[begin PASSAGE SHOWN]

Queer utopia, yknow: still pretty sexy, especially with the publication last year of José Esteban Muñoz’s Cruising Utopia: The Then and There of Queer Futurity. I’ll touch briefly on Muñoz here, expecting to return to him in later posts; but here and now instead of the past/future I will take up the past/present. In the meantime, may I direct you to the Gay Utopia project, especially Bert Stabler’s “Bottomless Anus of Perfected Wisdom,” my contribution to recent discussions on the ole ass/hole.

I recently interviewed Edie Fake, a Chicago-based artist:

art by edie fake

and we talked some about his developing queer cartography project. He’s mapping Chicago’s queer heritage in some rad Edie Fake way, and the project has spilled over into other smaller projects, including an installation on display Wednesday at Archie’s bar in Chicago for a joint event co-sponsored by the Swimming Pool Project Space and Queer Social Club. Regrettably, I took no pictures. There were a number of box structures decorated and labeled with the names of Chicago gay bars no longer in existence, spread out on small tables sharing space with empty beer cans and hot pink cards inviting viewers to “celebrate the phenomena of intuitive queer space.”

[end PASSAGE SHOWN]

TASKS TO CARRY OUT:
#1 Extract the passage of the queer utopia post starting at "Queer utopia, yknow: still" and ending at "the ole ass/hole.".
#2 Decide whether each statement agrees with the queer utopia post, answering yes or no and quoting the words that settle it: (a) Edie Fake is based in Chicago. (b) The writer photographed the installation at Archie's bar. (c) The cards set out on the tables were hot pink.
#3 Write what comes next in the queer utopia post, picking up after its final sentence.
The material after this point was taken from a different source.

[begin MATERIAL SHOWN]

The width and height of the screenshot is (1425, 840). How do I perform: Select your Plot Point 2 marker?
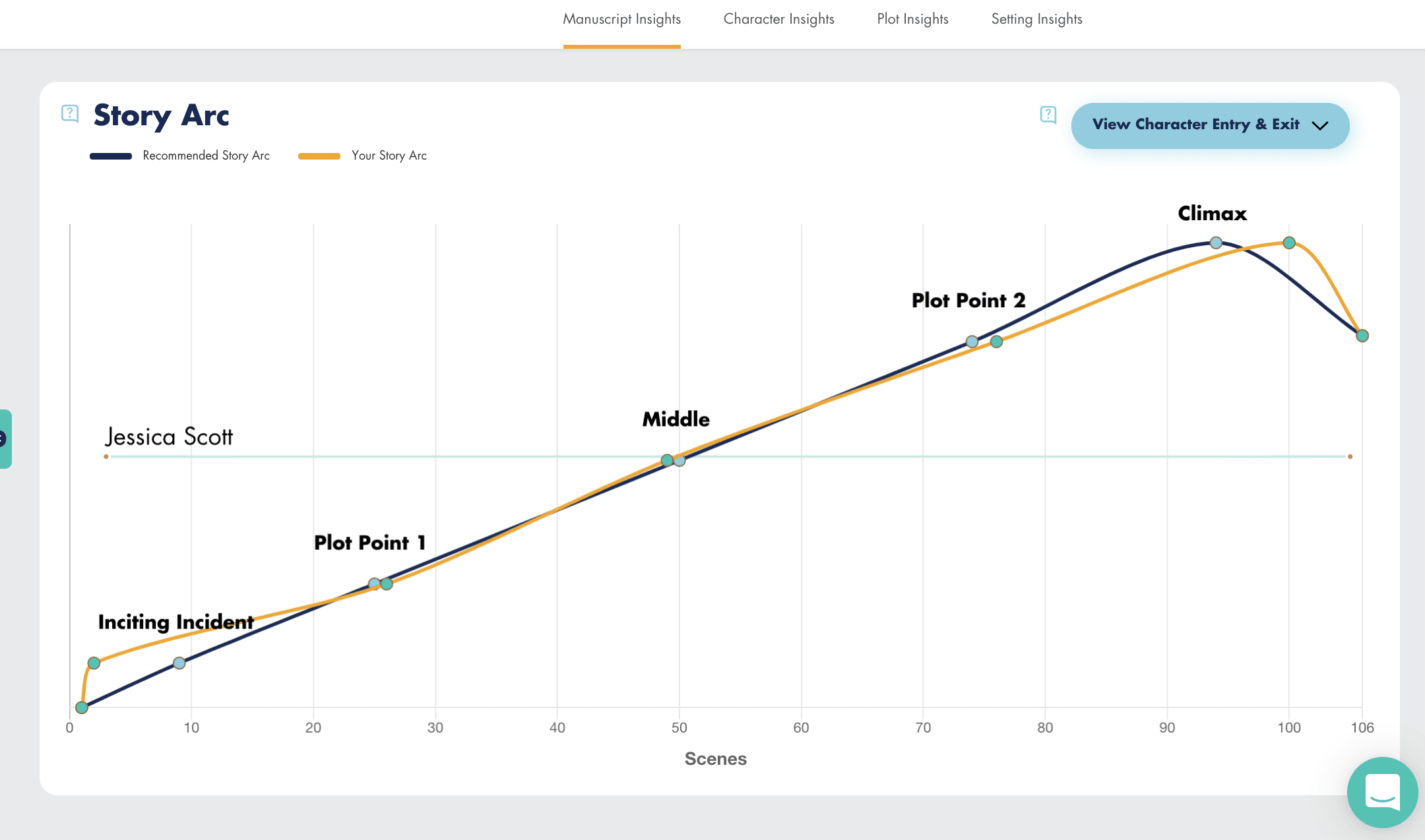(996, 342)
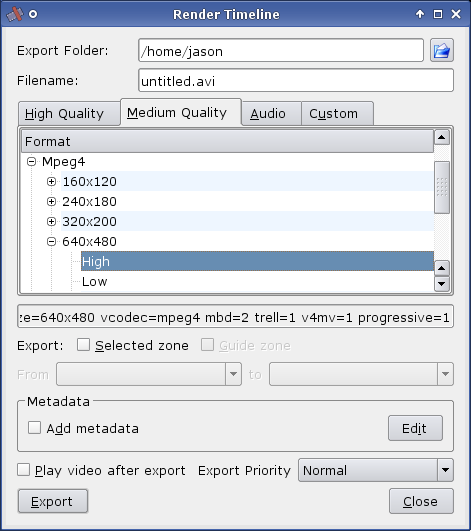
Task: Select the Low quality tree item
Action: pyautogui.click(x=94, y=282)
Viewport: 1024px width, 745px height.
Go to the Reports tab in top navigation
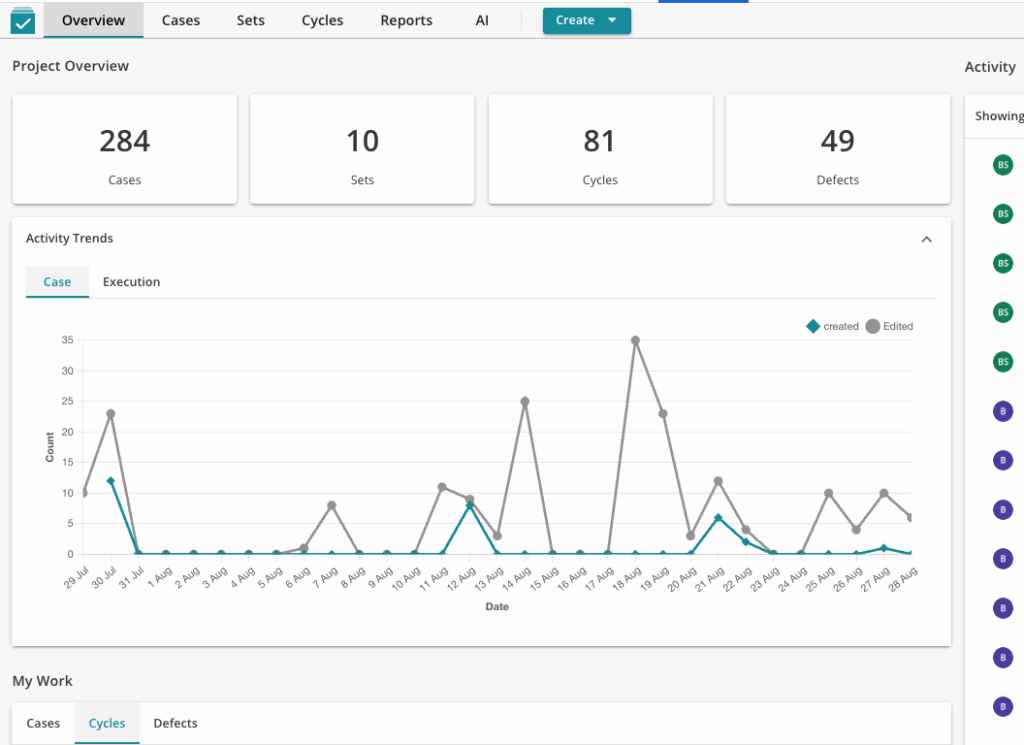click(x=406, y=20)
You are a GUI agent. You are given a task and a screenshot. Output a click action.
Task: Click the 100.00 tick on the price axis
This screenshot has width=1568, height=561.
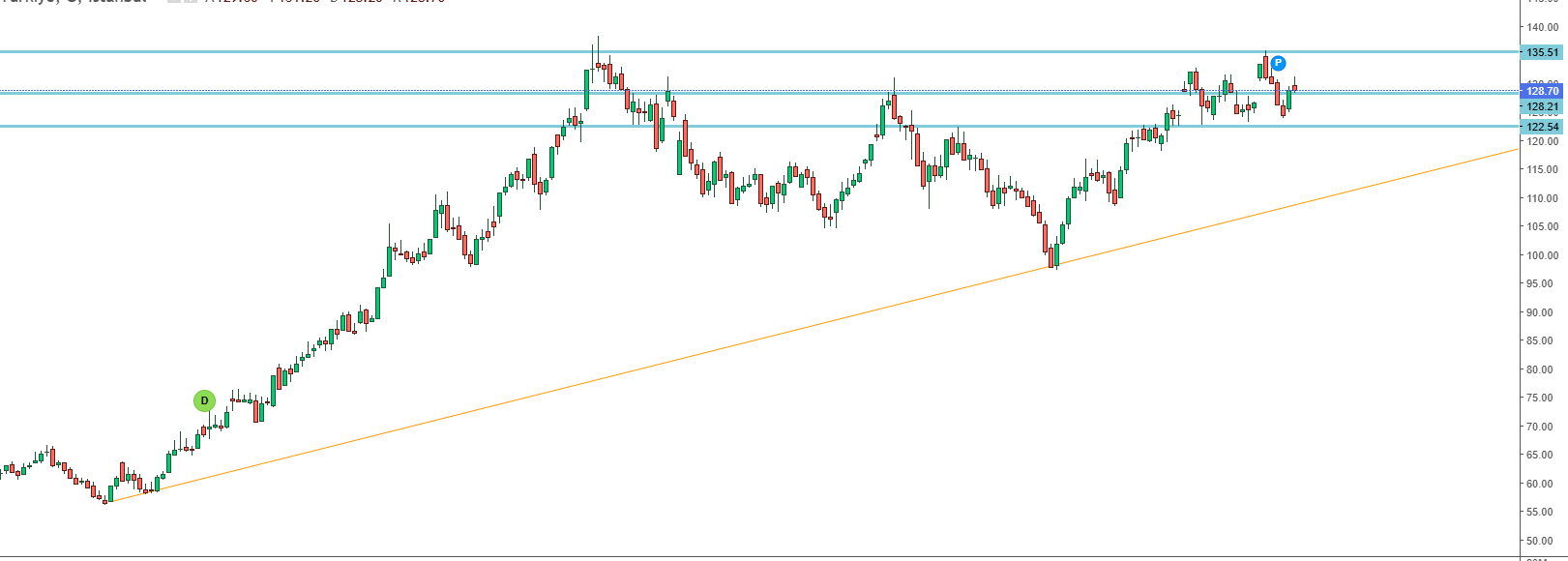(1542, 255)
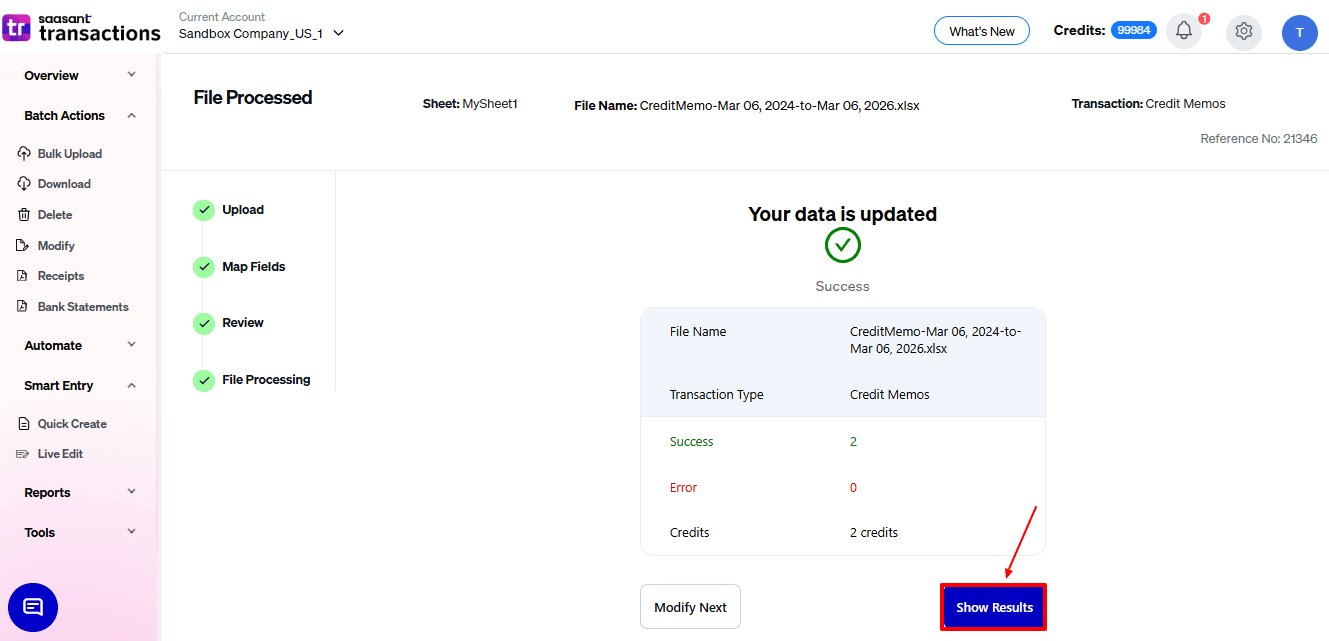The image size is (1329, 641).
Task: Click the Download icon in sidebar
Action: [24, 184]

[end MATERIAL SHOWN]

ANSWERS FOR THIS EXERCISE:
#1
Queer utopia, yknow: still pretty sexy, especially with the publication last year of José Esteban Muñoz’s Cruising Utopia: The Then and There of Queer Futurity. I’ll touch briefly on Muñoz here, expecting to return to him in later posts; but here and now instead of the past/future I will take up the past/present. In the meantime, may I direct you to the Gay Utopia project, especially Bert Stabler’s “Bottomless Anus of Perfected Wisdom,” my contribution to recent discussions on the ole ass/hole.

#2
(a) Yes: "Edie Fake, a Chicago-based artist"
(b) No: "Regrettably, I took no pictures."
(c) Yes: "hot pink cards inviting viewers to “celebrate the phenomena of intuitive queer space.”"

#3
The night brought a turnout — lots of folks. It was like any other queer night at a normally non-queer bar, only the adjacency of this night to its historical context of under-the-radar gay venues and illicit queer sociality was announced through Fake’s structures. I’d describe the juxtaposition as a kind of temporal drag, borrowing the concept from Elizabeth Freeman, who uses it to describe a crossing of time, a temporal transitivity that carries “all of the associations that the word ‘drag’ has with retrogression, delay, and the pull of the past upon the present,” alongside its associations with crossing and performativity.

Freeman uses this idea of temporal drag to read Elisabeth Subrin’s Shulie, a 1997 experimental film that, shot by shot, remakes an unreleased 1967 documentary of the same title which feature a young Shulamith Firestone, then unknown, a student at the Art Institute of Chicago who would soon jump ship to New York to found the New York Radical Women, the Redstockings, and the New York Radical Feminists; and write the radical feminist classic The Dialectic of Sex. The 1997 film restages the original, duplicating its camerawork and adding only a beginning montage and an ending text explaining that it’s an adaptation.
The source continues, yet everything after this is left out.